Raft consensus protocol with mocks for testing

In the previous example you created an Azure application that uses Coyote and performs messaging using Azure Service Bus. This is a great way to build a reliable application or service. But there is overhead in using an enterprise scale service bus, which limits our ability to fully test the state machine.

Clearly a fault-tolerant server consensus protocol needs to be thoroughly tested, which is what you will do in this tutorial. First you will mock the Azure Service Bus which allows the Coyote tester to perform thousands of tests per second and thereby find bugs in the application code more efficiently.

Then you will use the coyote test tool to explore the code using different test strategies until you achieve a high level of confidence that the code is rock solid.

What you will need

You will also need to:

Build the samples

Build the coyote-samples repo by running the following command:

powershell -f build.ps1

Run the Raft.Mocking application

Now you can run coyote test tool on the Raft.Mocking application:

coyote test ./bin/netcoreapp3.1/Raft.Mocking.dll -i 1000 -ms 200 --coverage activity

You should see the test succeed with output like this, including a coverage report and graph:

. Testing ./bin/netcoreapp3.1/Raft.Mocking.dll
Starting TestingProcessScheduler in process 34068
... Created '1' testing task.
... Task 0 is using 'random' strategy (seed:1388735316).
..... Iteration #1
..... Iteration #2
..... Iteration #3
.....
..... Iteration #900
..... Iteration #1000
... Emitting coverage reports:
..... Writing .\bin\netcoreapp3.1\Output\Raft.Mocking.dll\CoyoteOutput\Raft.Mocking.dgml
..... Writing .\bin\netcoreapp3.1\Output\Raft.Mocking.dll\CoyoteOutput\Raft.Mocking.coverage.txt
..... Writing .\bin\netcoreapp3.1\Output\Raft.Mocking.dll\CoyoteOutput\Raft.Mocking.sci
... Testing statistics:
..... Found 0 bugs.
... Scheduling statistics:
..... Explored 1000 schedules: 0 fair and 1000 unfair.
..... Hit the max-steps bound of '200' in 100.00% of the unfair schedules.
... Elapsed 61.3283634 sec.
. Done

Now you are seeing a longer more realistic test run. But if you create a --verbose log you will see that in these 61 seconds the test actually tested over 2.4 million async operations!!

In this case you should see Total event coverage: 100.0% which is a great sign, this means every possible event has been sent and received by every state of every state machine that you tested here. This is not the same thing as 100% code coverage, but it is a higher level of abstraction on coverage. Both are important.
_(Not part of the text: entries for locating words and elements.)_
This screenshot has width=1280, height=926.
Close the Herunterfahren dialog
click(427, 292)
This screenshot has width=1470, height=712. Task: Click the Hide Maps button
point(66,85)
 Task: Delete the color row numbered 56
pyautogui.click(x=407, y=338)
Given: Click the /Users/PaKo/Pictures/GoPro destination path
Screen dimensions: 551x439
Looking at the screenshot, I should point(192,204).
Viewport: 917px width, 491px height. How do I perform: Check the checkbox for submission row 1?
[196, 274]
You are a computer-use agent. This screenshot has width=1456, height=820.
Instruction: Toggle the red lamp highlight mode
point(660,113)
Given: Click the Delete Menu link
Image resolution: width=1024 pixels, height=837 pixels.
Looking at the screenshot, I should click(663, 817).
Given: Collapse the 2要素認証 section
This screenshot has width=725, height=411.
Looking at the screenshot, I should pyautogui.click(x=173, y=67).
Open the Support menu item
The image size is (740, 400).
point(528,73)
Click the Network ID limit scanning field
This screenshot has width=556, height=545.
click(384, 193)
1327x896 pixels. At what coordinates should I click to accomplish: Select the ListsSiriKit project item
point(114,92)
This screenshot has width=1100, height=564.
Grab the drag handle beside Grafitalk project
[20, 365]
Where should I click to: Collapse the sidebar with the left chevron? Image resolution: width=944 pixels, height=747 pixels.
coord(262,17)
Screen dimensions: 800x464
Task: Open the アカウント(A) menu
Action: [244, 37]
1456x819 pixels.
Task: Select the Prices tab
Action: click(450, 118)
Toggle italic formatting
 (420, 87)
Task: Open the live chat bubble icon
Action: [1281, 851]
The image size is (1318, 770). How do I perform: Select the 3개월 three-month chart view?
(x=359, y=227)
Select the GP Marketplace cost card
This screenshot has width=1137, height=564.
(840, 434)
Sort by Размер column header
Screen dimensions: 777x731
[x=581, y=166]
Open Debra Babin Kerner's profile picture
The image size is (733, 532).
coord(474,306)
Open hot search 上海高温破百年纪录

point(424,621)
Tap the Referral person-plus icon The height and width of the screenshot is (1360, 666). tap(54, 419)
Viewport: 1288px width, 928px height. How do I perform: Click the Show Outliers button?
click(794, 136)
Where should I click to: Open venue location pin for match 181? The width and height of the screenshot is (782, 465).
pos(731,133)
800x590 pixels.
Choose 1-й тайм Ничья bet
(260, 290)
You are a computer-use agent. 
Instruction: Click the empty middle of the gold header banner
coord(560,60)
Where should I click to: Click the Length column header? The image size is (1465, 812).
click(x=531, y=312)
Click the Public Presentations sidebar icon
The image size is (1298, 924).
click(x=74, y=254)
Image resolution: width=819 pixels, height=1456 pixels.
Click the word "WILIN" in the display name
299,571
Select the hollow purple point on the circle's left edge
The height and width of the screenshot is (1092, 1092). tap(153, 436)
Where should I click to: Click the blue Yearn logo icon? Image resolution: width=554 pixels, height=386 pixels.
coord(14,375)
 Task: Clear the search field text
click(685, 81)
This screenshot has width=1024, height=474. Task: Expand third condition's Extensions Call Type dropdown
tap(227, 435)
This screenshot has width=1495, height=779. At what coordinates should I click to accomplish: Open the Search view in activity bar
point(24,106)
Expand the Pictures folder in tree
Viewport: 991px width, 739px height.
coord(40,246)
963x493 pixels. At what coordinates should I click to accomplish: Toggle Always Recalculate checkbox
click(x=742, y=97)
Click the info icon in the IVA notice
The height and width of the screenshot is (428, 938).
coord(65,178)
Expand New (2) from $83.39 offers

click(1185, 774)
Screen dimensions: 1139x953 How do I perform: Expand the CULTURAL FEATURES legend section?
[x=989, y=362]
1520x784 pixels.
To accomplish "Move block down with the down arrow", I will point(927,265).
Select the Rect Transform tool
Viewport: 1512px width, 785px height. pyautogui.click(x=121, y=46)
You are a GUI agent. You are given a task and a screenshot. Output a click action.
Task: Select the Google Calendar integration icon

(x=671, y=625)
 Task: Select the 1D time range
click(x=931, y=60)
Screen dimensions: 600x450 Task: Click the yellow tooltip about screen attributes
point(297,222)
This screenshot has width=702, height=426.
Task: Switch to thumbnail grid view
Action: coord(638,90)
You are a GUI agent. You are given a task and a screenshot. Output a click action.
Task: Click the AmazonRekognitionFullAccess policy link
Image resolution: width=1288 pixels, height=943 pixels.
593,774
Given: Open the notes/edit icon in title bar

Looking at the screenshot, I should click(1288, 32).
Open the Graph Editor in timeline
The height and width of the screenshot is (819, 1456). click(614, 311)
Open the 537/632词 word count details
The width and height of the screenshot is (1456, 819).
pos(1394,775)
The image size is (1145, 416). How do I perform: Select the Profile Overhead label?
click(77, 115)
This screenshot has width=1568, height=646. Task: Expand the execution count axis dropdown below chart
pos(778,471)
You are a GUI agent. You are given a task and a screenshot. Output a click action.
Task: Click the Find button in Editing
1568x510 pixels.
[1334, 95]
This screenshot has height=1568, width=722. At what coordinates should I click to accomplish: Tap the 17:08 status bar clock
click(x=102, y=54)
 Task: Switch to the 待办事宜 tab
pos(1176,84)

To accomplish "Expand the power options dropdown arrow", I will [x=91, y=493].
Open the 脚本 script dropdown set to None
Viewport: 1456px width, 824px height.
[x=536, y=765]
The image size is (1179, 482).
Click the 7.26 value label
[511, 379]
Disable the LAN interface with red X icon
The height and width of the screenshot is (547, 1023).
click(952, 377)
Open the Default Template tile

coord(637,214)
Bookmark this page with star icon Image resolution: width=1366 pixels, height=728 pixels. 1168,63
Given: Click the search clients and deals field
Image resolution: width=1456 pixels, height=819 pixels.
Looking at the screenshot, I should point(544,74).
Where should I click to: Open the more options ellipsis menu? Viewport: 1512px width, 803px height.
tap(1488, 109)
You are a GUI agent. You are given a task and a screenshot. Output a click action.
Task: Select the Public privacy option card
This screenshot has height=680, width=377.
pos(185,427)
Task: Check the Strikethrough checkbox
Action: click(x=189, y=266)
The coverage report has a separate section for each Actor or StateMachine that was covered by the test. It then lists the overall event coverage as a percentage, then lists the details of each State. For actors there will be only one state listed, matching the name of the Actor type.

For example, the Server section reports the Candidate state like this:

State: Candidate
    State event coverage: 100.0%
    Events received: Microsoft.Coyote.Actors.Timers.TimerElapsedEvent, AppendLogEntriesRequestEvent,
    AppendLogEntriesResponseEvent, VoteRequestEvent, VoteResponseEvent
    Events sent: AppendLogEntriesResponseEvent, VoteRequestEvent, VoteResponseEvent
    Previous states: Candidate, Follower
    Next states: Candidate, Follower, Leader

This shows 100% coverage for the state, meaning all expected events have been received, it lists those under Events received, and it also lists all Events sent while in this state. Lastly it shows all recorded state transitions in and out of this state. Previous states are the states that transitions to the Candidate state and Next states are the states that the Candidate state went to using RaiseGotoStateEVent transitions. The key thing to look for here is that during this test run some of the Server state machines did make it to the Leader state.

Notice because of the mocking of Azure API’s this application is now able to run 200 steps per iteration and a thousand iterations pretty quickly, much faster than if all those messages were going to Azure and back. This means the test can quickly explore every kind of asynchronous timing of events to find all the bugs. Not only is it faster but it is also systematic in how it explores every possible interleaving of asynchronous operations. This systematic approach ensures the test doesn’t just test the same happy paths over and over (like a stress test does) but instead it is more likely to find one bad path where a bug is hiding.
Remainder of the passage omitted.